» Written instruction
Arrange the lines of the items below as a Markdown table with the columns Row and Line, covering only the stretch from the line containing "Given: Select the 'Love" through the end of the items. Number the rows in order and leave out blank lines.

########

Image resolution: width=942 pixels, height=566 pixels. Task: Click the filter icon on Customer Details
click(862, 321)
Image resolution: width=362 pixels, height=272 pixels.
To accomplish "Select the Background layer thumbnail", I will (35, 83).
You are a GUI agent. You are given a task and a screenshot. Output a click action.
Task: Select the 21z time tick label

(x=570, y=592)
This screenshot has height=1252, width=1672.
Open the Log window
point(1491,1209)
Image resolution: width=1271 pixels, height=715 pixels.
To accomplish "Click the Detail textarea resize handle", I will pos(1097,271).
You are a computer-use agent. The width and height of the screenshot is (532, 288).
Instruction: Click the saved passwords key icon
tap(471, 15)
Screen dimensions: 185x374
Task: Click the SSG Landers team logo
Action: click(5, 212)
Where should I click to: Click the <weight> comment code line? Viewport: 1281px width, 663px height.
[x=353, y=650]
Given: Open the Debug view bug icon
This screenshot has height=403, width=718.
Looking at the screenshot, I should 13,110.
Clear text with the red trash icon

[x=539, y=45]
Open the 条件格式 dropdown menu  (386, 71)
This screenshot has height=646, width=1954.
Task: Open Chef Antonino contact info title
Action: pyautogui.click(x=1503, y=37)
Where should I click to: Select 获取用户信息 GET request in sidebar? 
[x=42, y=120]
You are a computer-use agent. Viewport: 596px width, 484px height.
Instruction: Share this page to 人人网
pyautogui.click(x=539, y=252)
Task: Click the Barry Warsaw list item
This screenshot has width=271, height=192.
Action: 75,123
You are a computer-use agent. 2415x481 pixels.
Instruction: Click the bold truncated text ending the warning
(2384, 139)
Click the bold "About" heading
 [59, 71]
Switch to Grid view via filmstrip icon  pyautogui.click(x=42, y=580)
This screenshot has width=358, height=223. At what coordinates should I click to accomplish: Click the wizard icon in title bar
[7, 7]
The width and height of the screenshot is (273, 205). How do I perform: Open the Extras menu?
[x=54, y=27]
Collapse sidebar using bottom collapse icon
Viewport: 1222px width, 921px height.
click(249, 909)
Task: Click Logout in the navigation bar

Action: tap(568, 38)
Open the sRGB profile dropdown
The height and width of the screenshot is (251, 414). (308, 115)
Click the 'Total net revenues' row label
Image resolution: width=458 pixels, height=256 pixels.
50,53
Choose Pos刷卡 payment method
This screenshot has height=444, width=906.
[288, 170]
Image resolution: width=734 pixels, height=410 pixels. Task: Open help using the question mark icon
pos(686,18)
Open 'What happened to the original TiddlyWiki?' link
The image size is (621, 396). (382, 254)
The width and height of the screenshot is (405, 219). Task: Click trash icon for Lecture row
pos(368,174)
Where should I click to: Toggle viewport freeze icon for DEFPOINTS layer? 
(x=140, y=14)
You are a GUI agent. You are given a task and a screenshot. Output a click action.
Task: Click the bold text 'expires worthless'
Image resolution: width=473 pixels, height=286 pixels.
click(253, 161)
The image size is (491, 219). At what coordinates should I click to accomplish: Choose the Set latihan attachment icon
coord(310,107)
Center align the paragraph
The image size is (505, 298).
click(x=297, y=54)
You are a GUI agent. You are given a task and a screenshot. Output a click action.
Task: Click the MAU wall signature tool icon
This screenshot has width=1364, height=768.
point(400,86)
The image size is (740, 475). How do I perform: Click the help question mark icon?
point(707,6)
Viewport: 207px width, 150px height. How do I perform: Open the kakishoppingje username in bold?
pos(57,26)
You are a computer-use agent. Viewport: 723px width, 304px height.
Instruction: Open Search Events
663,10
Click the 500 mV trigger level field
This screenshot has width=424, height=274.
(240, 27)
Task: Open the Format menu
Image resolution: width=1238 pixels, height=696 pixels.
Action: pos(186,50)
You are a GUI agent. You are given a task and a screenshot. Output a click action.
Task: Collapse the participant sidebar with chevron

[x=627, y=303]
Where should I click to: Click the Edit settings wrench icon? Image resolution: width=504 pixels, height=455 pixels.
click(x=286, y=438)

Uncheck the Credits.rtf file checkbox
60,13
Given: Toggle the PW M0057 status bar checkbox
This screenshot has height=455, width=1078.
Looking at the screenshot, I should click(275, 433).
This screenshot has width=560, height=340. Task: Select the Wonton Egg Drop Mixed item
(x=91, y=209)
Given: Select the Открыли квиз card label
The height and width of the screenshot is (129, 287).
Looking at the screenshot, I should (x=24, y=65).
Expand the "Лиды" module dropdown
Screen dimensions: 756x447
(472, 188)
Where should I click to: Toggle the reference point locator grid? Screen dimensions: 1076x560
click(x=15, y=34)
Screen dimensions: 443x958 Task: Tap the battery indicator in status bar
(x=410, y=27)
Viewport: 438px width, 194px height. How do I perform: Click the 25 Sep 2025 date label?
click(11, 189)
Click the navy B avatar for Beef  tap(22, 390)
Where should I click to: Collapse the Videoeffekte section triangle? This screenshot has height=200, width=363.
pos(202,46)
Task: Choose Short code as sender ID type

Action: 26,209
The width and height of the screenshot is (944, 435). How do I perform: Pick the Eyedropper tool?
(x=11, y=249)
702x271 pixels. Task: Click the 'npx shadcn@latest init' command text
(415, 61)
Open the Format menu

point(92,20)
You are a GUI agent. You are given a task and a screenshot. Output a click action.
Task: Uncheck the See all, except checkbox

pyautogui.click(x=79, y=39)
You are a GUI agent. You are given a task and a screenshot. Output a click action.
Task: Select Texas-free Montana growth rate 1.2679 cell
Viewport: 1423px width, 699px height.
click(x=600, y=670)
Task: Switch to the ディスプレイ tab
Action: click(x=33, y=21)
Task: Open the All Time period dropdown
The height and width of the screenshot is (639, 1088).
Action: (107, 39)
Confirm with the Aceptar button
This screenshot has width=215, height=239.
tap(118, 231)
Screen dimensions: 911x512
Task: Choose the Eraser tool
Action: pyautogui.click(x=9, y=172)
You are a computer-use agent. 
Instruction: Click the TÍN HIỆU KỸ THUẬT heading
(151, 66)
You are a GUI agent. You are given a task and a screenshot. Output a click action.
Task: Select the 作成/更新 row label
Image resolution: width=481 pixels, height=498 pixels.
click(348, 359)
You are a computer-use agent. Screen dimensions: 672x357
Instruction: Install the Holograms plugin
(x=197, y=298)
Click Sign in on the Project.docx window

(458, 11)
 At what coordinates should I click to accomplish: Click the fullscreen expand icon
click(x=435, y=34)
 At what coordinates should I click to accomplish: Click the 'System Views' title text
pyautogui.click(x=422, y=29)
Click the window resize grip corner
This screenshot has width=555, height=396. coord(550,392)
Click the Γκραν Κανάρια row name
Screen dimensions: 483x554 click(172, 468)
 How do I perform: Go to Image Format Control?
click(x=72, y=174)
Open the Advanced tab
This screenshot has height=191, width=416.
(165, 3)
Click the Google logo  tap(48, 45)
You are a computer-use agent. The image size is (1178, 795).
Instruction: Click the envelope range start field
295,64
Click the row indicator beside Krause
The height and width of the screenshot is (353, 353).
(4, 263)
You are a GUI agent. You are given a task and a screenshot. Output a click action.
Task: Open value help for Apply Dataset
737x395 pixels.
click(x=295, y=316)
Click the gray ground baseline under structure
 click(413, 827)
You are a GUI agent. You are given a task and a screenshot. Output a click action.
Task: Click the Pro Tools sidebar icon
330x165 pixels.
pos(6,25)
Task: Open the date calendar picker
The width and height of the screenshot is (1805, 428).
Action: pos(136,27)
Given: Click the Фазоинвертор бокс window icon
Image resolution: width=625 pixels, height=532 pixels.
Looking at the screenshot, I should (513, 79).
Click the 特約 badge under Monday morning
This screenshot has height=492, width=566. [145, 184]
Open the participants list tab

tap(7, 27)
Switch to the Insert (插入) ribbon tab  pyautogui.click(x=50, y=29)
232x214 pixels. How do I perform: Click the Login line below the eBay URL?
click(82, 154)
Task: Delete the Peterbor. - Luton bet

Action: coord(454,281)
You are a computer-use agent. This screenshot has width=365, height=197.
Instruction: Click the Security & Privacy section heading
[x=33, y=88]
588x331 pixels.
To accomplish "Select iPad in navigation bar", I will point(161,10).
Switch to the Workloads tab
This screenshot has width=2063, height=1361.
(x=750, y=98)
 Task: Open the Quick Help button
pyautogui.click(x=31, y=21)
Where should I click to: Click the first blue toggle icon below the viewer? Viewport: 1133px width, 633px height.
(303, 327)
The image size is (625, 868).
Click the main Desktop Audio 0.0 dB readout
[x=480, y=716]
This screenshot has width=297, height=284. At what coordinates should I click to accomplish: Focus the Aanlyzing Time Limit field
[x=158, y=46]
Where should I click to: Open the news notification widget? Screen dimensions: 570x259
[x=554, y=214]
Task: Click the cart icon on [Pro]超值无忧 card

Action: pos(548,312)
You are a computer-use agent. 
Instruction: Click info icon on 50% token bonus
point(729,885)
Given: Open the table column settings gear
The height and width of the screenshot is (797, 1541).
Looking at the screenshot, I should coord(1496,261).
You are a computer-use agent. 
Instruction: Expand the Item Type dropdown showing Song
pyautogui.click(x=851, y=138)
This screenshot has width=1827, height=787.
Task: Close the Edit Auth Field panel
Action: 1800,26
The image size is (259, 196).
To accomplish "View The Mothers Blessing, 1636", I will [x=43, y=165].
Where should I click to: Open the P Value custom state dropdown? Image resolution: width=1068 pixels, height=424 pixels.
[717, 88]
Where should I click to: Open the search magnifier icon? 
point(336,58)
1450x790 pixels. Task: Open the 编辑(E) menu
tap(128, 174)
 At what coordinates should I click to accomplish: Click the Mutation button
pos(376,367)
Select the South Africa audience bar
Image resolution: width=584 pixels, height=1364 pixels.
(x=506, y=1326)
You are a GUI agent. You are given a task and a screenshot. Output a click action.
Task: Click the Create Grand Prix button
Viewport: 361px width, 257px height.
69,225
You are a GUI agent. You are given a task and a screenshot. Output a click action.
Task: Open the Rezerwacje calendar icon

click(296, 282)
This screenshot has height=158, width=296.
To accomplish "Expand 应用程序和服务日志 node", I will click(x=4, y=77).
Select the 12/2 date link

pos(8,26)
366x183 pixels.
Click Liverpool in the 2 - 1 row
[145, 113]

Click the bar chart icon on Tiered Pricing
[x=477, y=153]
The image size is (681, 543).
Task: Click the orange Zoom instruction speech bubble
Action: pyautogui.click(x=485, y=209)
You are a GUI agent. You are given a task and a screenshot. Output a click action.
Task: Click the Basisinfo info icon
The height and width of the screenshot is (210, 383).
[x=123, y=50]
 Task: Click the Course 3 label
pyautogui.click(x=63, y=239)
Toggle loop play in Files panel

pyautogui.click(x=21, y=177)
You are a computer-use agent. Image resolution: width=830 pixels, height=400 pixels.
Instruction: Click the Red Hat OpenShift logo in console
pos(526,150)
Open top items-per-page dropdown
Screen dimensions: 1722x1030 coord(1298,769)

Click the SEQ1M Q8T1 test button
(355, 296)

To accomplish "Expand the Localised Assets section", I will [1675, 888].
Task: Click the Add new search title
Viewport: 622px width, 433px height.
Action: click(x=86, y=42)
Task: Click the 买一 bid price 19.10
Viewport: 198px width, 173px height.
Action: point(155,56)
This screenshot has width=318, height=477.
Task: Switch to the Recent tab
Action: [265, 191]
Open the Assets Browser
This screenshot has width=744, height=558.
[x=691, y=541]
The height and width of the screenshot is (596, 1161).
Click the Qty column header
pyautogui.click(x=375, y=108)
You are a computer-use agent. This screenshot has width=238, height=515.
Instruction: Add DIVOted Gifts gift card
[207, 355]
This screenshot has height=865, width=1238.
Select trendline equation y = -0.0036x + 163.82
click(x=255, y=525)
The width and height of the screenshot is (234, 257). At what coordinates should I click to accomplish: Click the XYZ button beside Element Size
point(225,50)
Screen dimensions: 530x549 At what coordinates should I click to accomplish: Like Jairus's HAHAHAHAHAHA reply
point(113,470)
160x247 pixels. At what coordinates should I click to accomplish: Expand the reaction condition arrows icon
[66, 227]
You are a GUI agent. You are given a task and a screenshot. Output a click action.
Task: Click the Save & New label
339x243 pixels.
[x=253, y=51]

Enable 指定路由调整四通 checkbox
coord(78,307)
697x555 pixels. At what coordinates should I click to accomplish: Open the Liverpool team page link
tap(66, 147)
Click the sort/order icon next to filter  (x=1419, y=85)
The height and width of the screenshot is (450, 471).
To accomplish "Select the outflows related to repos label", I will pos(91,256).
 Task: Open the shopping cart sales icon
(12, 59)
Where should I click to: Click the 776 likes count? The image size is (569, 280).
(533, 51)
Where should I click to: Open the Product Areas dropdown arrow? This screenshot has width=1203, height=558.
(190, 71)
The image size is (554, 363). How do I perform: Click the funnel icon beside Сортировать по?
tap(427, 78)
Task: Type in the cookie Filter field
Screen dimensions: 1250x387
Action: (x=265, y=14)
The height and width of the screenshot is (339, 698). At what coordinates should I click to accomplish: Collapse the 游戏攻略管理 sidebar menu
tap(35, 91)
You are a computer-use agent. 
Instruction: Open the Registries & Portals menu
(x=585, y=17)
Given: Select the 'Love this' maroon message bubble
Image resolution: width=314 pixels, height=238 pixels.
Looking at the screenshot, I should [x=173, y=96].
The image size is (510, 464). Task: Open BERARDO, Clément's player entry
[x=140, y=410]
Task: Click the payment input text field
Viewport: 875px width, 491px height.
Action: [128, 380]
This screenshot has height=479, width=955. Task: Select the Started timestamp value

########

» Exercise response
| Row | Line |
|---|---|
| 1 | Given: Select the 'Love this' maroon message bubble |
| 2 | Image resolution: width=314 pixels, height=238 pixels. |
| 3 | Looking at the screenshot, I should [x=173, y=96]. |
| 4 | The image size is (510, 464). Task: Open BERARDO, Clément's player entry |
| 5 | [x=140, y=410] |
| 6 | Task: Click the payment input text field |
| 7 | Viewport: 875px width, 491px height. |
| 8 | Action: [128, 380] |
| 9 | This screenshot has height=479, width=955. Task: Select the Started timestamp value |